Außerdem darf eine kleine Gruppe von Krawallmachern keinesfalls die Macht bekommen als Rechtfertigung für Polizeigewalt gegen friedfertig Protestierende zu dienen. Die gut trainierte Polizei muss diese Gruppen, sobald Gewaltanwendung offensichtlich wird, sie mit Augenmaß, also ohne blinde Gas- und Knüppelwillkür, aus dem Protest entfernen. Nichts anderes kann die Polizeiaufgabe sein! Es sei noch für die Superspezialisten erwähnt, dass Gewalt ganz sicher nicht bedeutet, dass jemand aufgeregt und herumgestikulierend einen Polizisten berührt. Ein volluniformierter, trainierter und gepanzerter Polizist in voller Montur ist nicht aus Zucker, und da sie nicht selten provokant oder missverständlich auftreten, und Protestierenden das Gefühl geben als seien sie sonderbare Randgruppen, vor denen es gilt die Umwelt zu beschützen, kann das bei einigen zart Beseiteten für Frust sorgen. Da muss die Polizei deeskalierend cool bleiben, Pfefferspray und Knüppel steckenlassen.

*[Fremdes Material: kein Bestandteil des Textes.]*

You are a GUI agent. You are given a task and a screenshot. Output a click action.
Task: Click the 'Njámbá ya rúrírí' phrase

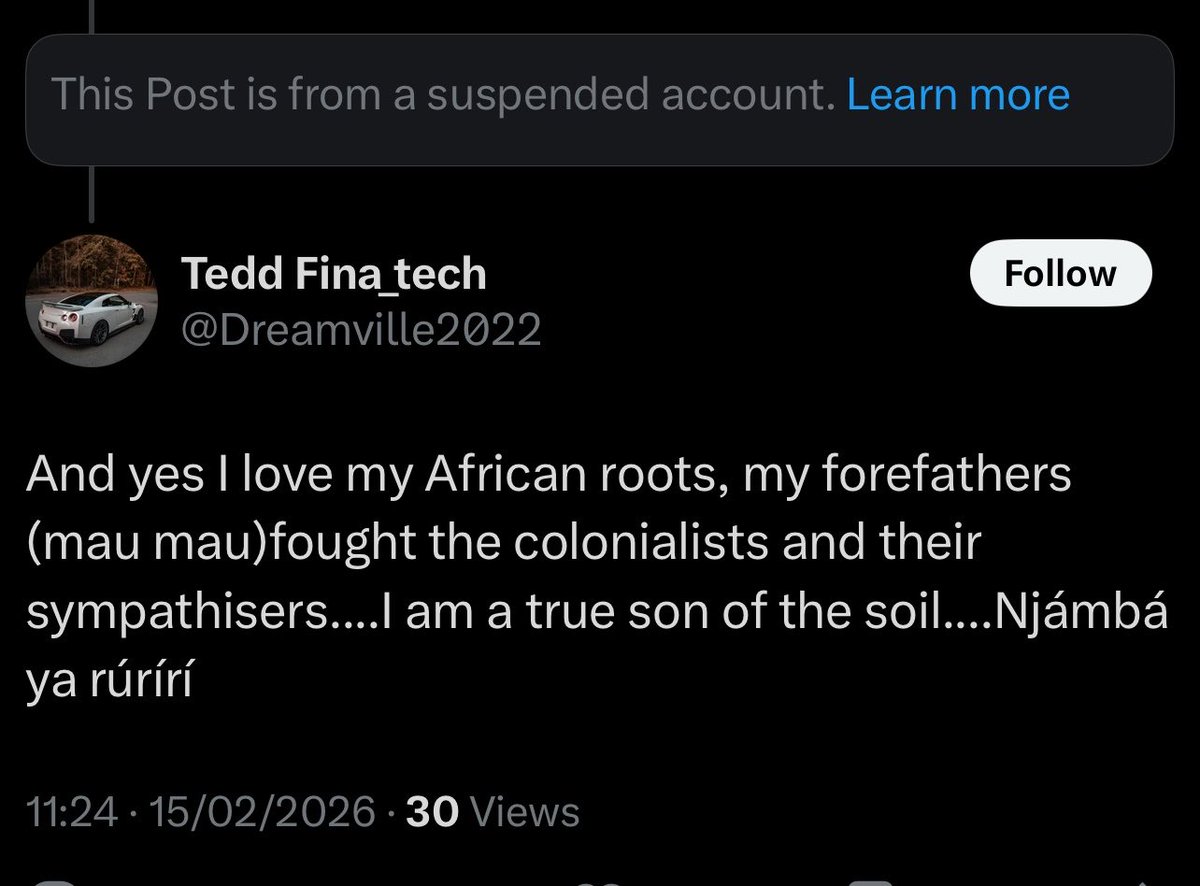click(597, 649)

Andernfalls muss das gesamte Gebahren als Eskalationsstrategie gewertet werden.
Für diese Dinge sollten sich zukünftig alle Gesellschaftsschichten in allen Ländern starkmachen und weltweit einen beeindruckenden Protest auf die Straße bringen, so dass diese doppelzüngig als "Wasserstrahl" und "Tränengas" harmlos etikettierte Gewalt endlich ein Ende findet - mitsamt der politisch salonfähig gewordenen Abart die (häufig höchst fragwürdig zustandegekommenen) Zielvorstellungen auf eine verrohte Weise durchzusetzen. Unsere selbstgerühmten Demokraten mit christlicher, islamischer oder sonstiger friedens- und artigkeitsmimikrierender Färbungen mit Schlips und Krawatte müssen auf den Boden der Tatsachen gebracht werden. Das Gebahren der Staaten in aller Welt wieder den Bedeutungen von Würde, Menschenrechten, Demokratie, Verfassungstreue näherbringen, auf die sie so schizophren schwören, unsere amoklaufenden Repräsentanten.

Falls wir das nicht zeitnah machen, werden wir in nicht ferner Zukunft einem Arsenal von nicht-tödlichen Waffen konfrontiert sein, bei der uns jeder relevante Protest scheibchenweise das Hörvermögen kosten wird und wir nebulös an Krebs erkranken werden.






Update:
Livestream aus Istanbul und weitere Bilder:
http://geziparkitv.blogspot.de/
http://www.liveleak.com/view?i=a14_1370008810


Nachtrag:
Erdogan hat nun doch beschlossen auf die Protestbewegung zu pfeifen:
http://www.liveleak.com/view?i=8f6_1370561844
http://www.liveleak.com/view?i=778_1370680640

Nachtrag:
Heute, 10.06.2013 begann die türkische Polizei in Ankara mit scharfer Munition das Feuer auf die Demonstranten zu eröffnen.